“The Last Polaroid Show” That Wasn’t
Mark Roberts and Denise Rouleau called their exhibit—photos from the Como Park conservatory that hang at La Belle Vie restaurant in Minneapolis—“The Last Polaroid Show.” Polaroid had stopped making analog instant film, discontinuing the artists’ medium.
But not for long.
Petters Group Worldwide acquired the Polaroid Holding Company in 2005 and repositioned it as a maker of digital cameras and other electronics. Instant film production was halted in 2008—and then so was Petters’ Ponzi scheme. Polaroid filed for bankruptcy that December.

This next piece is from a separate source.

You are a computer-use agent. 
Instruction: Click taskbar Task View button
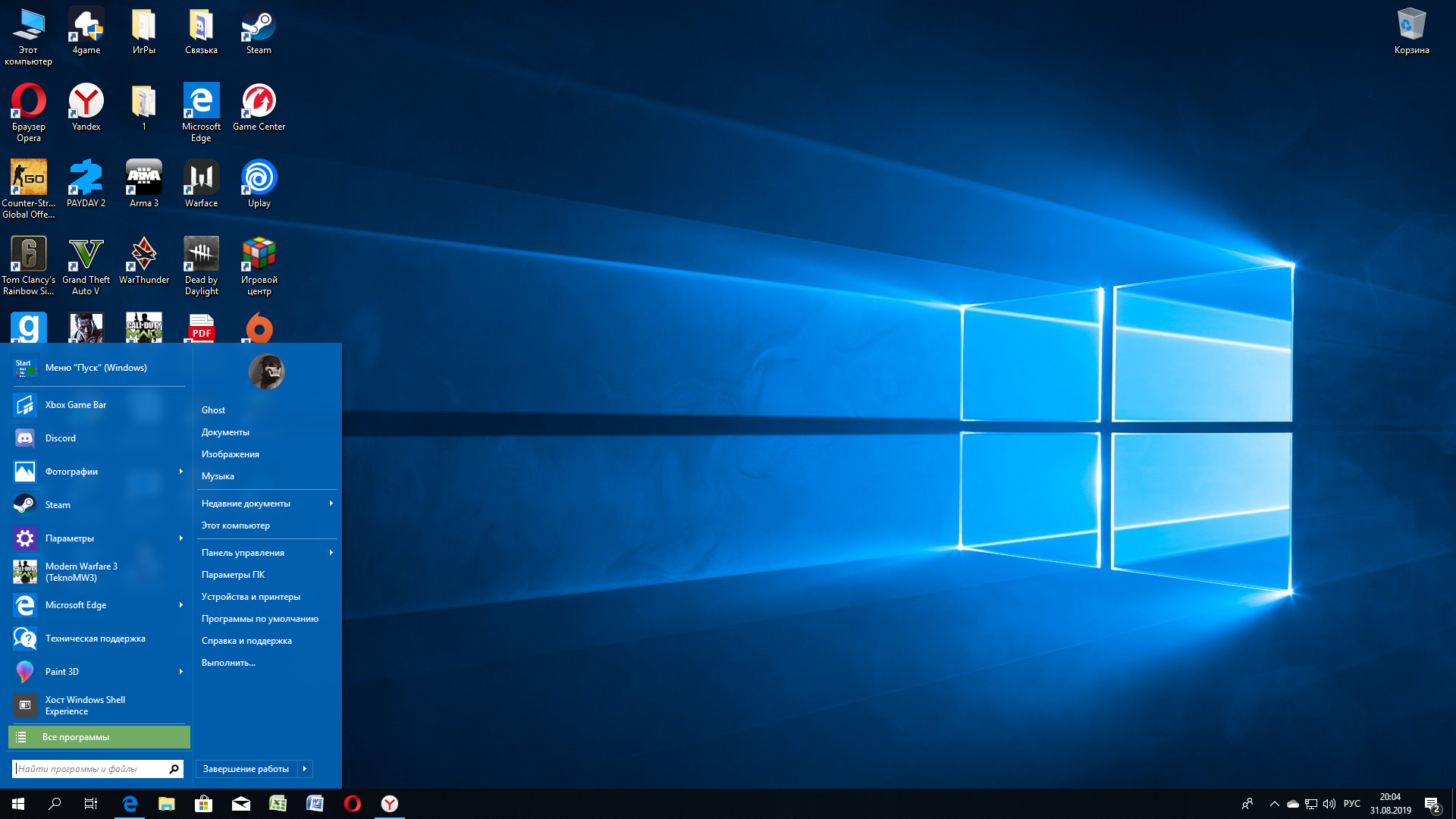pyautogui.click(x=92, y=803)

Last June, PLR IP Holdings, the joint venture of Boston and Toronto private equity firms that now owns the Polaroid brand, signed a licensing agreement with Utah’s Summit Global Group to make and sell Polaroid-brand products, including traditional instant cameras. Summit then enlisted the Impossible Project—a crew of analog film enthusiasts and former Polaroid employees—to make instant film. The Impossible group had acquired a Polaroid plant in the Netherlands, but had to develop new chemical processes to replace proprietary ones that were lost.
In February, they expected to release black-and-white film. By midyear, they plan to launch Polaroid Color 600 film—compatible with Roberts and Rouleau’s vintage cameras.